Copy out everything in the passage on the study's outcome measure, from "The primary outcome" down to "engagement in physical activity.", word for word.

[Text segment]

These datasets were linked using unique identifiers by a certified third-party agency, and all data were anonymized prior to the analysis.

Outcome

The primary outcome was the change in behavioral stage.35-37) The TTM describes how individuals progress toward adopting healthier behaviors in five stages. The concept of “stage of change” provides a useful framework for evaluating an individual’s readiness to initiate exercise and maintain physical activity.36) Participants’ behavioral stages related to lifestyle improvement were assessed using a five-point scale: (1) no intention to act (pre-contemplation), (2) intention to act (contemplation), (3) preparation, (4) action, and (5) maintenance for more than 1 year. The behavioral stage was measured before and after the interventions. Stages 4 and 5 correspond to the “action” and “maintenance” stages, respectively, and are interpreted as indicating regular engagement in physical activity.

[/Text segment]
[Data shown]

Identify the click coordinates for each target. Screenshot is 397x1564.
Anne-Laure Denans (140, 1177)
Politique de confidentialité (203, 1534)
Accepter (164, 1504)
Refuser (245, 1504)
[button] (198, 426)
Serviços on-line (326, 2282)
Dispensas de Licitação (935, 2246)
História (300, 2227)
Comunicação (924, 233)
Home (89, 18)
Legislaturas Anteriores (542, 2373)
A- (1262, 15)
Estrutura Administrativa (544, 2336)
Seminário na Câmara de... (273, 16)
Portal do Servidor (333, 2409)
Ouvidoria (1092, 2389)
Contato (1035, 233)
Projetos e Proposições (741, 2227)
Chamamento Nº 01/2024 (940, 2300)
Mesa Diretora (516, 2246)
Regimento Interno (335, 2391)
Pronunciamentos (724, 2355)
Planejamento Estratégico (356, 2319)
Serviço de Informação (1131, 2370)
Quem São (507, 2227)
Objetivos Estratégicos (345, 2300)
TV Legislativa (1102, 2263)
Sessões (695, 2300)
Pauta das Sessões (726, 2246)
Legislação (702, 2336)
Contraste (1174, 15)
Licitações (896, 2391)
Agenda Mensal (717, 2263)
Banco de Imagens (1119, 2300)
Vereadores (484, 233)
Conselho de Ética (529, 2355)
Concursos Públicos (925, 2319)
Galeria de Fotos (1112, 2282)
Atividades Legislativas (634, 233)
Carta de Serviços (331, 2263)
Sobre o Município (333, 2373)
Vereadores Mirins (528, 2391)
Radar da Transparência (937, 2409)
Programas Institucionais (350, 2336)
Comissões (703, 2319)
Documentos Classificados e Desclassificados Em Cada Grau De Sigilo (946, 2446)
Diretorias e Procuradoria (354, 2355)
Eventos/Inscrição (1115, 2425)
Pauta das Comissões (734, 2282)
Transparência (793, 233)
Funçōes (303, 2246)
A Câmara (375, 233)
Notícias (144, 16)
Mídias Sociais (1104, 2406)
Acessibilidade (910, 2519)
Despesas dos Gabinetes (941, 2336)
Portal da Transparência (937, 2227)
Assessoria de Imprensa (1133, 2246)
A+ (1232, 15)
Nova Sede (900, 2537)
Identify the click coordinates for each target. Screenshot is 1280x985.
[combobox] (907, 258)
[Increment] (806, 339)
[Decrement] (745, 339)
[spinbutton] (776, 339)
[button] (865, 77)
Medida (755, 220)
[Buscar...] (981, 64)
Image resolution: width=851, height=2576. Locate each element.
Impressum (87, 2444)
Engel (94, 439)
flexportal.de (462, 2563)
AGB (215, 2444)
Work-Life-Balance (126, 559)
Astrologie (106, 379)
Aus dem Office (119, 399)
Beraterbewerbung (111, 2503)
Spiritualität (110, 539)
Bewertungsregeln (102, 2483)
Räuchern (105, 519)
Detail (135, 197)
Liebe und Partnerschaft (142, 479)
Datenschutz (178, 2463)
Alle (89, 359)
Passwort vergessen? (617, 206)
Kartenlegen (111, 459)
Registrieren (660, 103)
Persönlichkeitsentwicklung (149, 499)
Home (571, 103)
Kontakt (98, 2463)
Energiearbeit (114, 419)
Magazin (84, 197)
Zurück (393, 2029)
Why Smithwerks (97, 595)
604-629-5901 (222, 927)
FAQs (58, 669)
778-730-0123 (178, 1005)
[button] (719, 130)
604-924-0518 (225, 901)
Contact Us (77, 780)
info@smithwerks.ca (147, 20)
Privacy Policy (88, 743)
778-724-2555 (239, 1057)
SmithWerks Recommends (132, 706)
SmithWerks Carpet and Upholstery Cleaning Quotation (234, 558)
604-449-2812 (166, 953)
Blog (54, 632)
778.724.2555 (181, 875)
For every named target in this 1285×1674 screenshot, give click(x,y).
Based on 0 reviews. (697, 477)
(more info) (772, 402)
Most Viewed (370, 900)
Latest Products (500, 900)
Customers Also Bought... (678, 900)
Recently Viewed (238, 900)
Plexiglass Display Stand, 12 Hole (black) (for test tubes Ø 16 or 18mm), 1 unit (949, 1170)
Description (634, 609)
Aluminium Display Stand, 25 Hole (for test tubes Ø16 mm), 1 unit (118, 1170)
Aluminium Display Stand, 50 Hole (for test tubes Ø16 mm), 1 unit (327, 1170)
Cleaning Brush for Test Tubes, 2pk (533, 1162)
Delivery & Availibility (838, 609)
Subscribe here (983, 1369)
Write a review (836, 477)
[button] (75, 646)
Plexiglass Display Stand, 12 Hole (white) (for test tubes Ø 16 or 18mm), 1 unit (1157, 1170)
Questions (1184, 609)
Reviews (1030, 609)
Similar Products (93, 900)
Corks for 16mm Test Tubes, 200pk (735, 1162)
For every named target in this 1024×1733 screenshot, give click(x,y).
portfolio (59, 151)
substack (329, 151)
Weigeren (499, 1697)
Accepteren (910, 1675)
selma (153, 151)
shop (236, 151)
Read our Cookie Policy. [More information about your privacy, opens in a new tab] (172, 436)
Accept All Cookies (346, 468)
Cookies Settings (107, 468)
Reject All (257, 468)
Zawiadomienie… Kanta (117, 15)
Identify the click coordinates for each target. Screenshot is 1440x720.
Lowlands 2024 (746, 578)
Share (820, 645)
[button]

[/Data shown]

**Answer section**
The primary outcome was the change in behavioral stage.35-37) The TTM describes how individuals progress toward adopting healthier behaviors in five stages. The concept of “stage of change” provides a useful framework for evaluating an individual’s readiness to initiate exercise and maintain physical activity.36) Participants’ behavioral stages related to lifestyle improvement were assessed using a five-point scale: (1) no intention to act (pre-contemplation), (2) intention to act (contemplation), (3) preparation, (4) action, and (5) maintenance for more than 1 year. The behavioral stage was measured before and after the interventions. Stages 4 and 5 correspond to the “action” and “maintenance” stages, respectively, and are interpreted as indicating regular engagement in physical activity.